▸ The input:
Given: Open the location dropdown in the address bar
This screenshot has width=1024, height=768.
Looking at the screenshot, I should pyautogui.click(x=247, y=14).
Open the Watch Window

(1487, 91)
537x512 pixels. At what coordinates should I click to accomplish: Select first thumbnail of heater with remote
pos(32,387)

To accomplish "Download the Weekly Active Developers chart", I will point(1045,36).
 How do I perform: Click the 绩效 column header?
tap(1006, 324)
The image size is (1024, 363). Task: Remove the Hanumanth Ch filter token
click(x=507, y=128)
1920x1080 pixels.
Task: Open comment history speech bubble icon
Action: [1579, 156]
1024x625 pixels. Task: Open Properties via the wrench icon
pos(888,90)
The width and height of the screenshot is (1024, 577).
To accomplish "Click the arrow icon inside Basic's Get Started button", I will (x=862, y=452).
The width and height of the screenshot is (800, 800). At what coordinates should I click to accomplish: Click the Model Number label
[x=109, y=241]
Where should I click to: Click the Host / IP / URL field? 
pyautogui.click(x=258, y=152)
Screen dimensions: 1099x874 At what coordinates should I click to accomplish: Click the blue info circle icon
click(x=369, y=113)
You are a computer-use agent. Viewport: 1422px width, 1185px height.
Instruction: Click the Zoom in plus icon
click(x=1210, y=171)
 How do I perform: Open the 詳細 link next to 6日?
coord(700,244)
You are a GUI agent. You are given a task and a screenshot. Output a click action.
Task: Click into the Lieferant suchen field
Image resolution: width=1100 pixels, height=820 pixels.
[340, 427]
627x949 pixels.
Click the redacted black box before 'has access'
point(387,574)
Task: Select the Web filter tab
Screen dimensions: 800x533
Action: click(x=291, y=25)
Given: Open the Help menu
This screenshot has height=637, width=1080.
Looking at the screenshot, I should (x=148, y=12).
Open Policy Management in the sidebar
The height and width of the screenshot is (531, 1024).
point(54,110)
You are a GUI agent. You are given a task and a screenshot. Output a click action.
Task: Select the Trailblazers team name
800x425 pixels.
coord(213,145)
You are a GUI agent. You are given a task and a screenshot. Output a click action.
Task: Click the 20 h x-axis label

▸ What to work on: Retype everything in the material above exactly.

▸ Output below:
Given: Open the location dropdown in the address bar
This screenshot has width=1024, height=768.
Looking at the screenshot, I should pyautogui.click(x=247, y=14).
Open the Watch Window

(1487, 91)
537x512 pixels. At what coordinates should I click to accomplish: Select first thumbnail of heater with remote
pos(32,387)

To accomplish "Download the Weekly Active Developers chart", I will point(1045,36).
 How do I perform: Click the 绩效 column header?
tap(1006, 324)
The image size is (1024, 363). Task: Remove the Hanumanth Ch filter token
click(x=507, y=128)
1920x1080 pixels.
Task: Open comment history speech bubble icon
Action: [1579, 156]
1024x625 pixels. Task: Open Properties via the wrench icon
pos(888,90)
The width and height of the screenshot is (1024, 577).
To accomplish "Click the arrow icon inside Basic's Get Started button", I will (x=862, y=452).
The width and height of the screenshot is (800, 800). At what coordinates should I click to accomplish: Click the Model Number label
[x=109, y=241]
Where should I click to: Click the Host / IP / URL field? 
pyautogui.click(x=258, y=152)
Screen dimensions: 1099x874 At what coordinates should I click to accomplish: Click the blue info circle icon
click(x=369, y=113)
You are a computer-use agent. Viewport: 1422px width, 1185px height.
Instruction: Click the Zoom in plus icon
click(x=1210, y=171)
 How do I perform: Open the 詳細 link next to 6日?
coord(700,244)
You are a GUI agent. You are given a task and a screenshot. Output a click action.
Task: Click into the Lieferant suchen field
Image resolution: width=1100 pixels, height=820 pixels.
[340, 427]
627x949 pixels.
Click the redacted black box before 'has access'
point(387,574)
Task: Select the Web filter tab
Screen dimensions: 800x533
Action: click(x=291, y=25)
Given: Open the Help menu
This screenshot has height=637, width=1080.
Looking at the screenshot, I should (x=148, y=12).
Open Policy Management in the sidebar
The height and width of the screenshot is (531, 1024).
point(54,110)
You are a GUI agent. You are given a task and a screenshot. Output a click action.
Task: Select the Trailblazers team name
800x425 pixels.
coord(213,145)
You are a GUI agent. You are given a task and a screenshot. Output a click action.
Task: Click the 20 h x-axis label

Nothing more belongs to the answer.